At the Maxwell School, his gifts funded a variety of schoolwide priorities, including upgrades and renovations to a multi-use public events room—renamed the Dr. Paul and Natalie Strasser Legacy Room in honor of Joseph’s parents. The central atrium, connecting Maxwell’s two main buildings, is named the Joseph A. Strasser Commons. A large study/meeting space for students in public administration and international relations is named the Strasser Academic Village, and he established the Strasser Endowed Scholarship Fund that supports top Maxwell graduate students.

In 2018, he endowed a professorship in public administration. Tina Nabatchi serves as the inaugural Joseph A. Strasser Endowed Professor in Public Administration.

two people standing at podium

Joseph Strasser received the University’s top award for alumni accomplishment, the George Arents Award.

“Mr. Strasser has led an incredible life—one filled with honor and dignity and kindness and generosity—despite trauma and heartbreak,” says Nabatchi, who joined Van Slyke in supporting Strasser’s nomination to receive an honorary doctorate.

The degree was awarded at a private virtual ceremony in October 2020; a public acknowledgement was included at Commencement 2021. “Our Chancellor talks about alumni ‘bleeding Orange,’” said Van Slyke during the virtual event. “I can’t think of an alumnus who is more pro-Syracuse than Joe Strasser. He has been so generous with his time, his energy, his expertise and philanthropy. It has benefitted the Maxwell School, our faculty and our students in really amazing and sustainable ways.”

Van Slyke said Strasser spoke of the fact that his father and brother, Alexander, were doctors. That made the honorary doctorate especially meaningful, said Van Slyke. “I think one of the things Joe always aspired to was to demonstrate to them that he also was both a learned man and that he was having an impact on the lives of others,” he said.

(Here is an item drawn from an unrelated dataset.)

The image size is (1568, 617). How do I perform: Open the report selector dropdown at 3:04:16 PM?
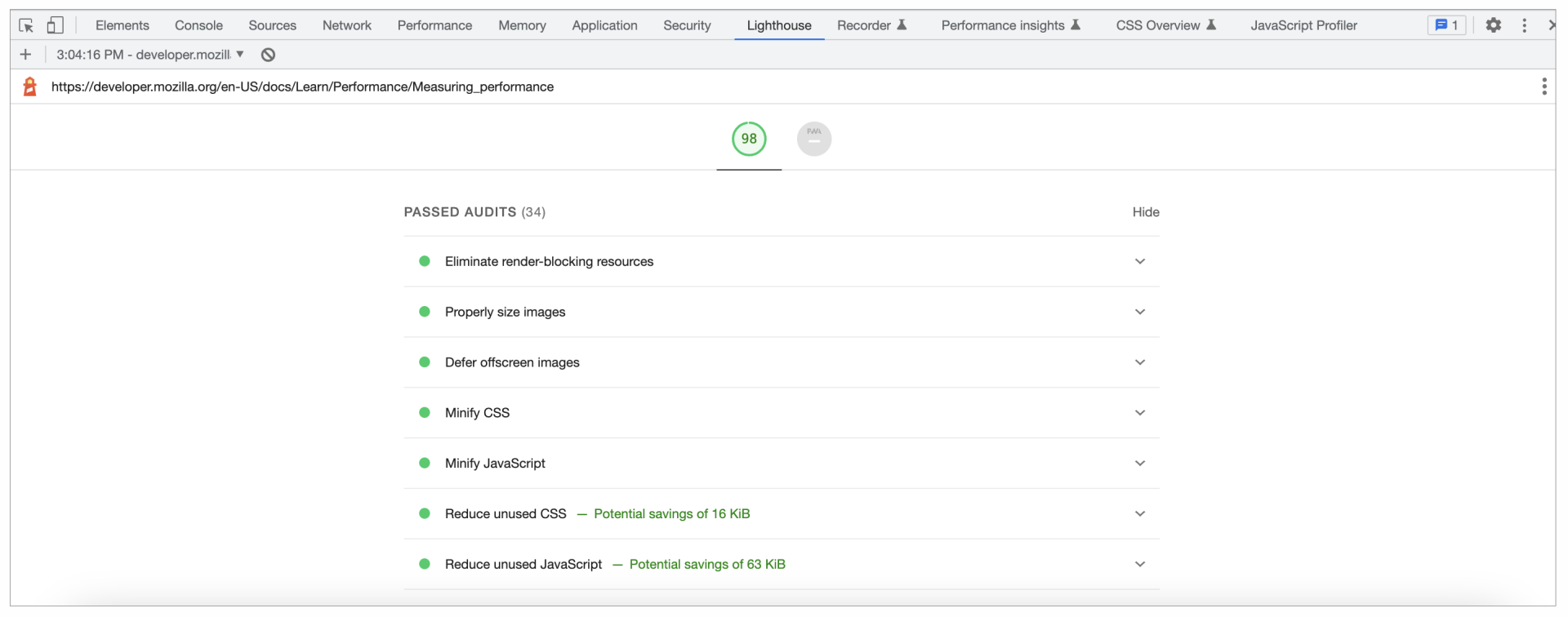(150, 55)
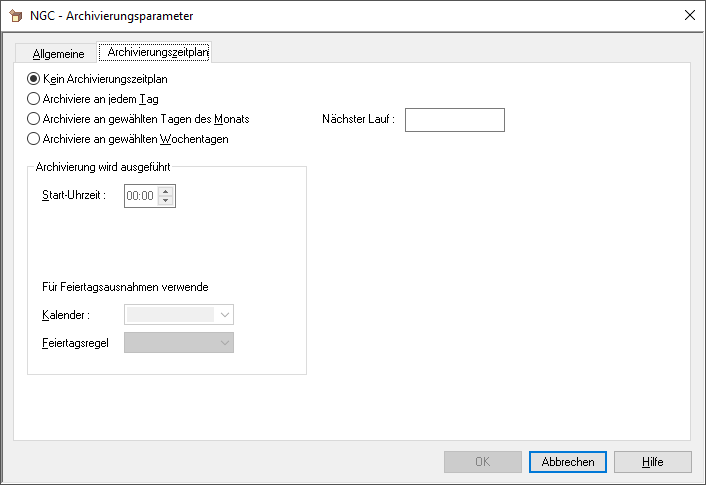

It was not the first time Strasser was honored by his alma mater. He received the University’s top award for alumni accomplishment, the George Arents Award; the Maxwell School Horizon Award for philanthropy and voluntarism; the first ever Maxwell Award for Public Administration; and the University’s Melvin A. Eggers Senior Alumni Award.

In 2015, Strasser described his family’s difficult immigration to America and its lessons. “It’s an amazing thing that we’re here,” he said. “What this drove into me, all along, was to give back, because we wouldn’t have been here if people hadn’t done that for us.”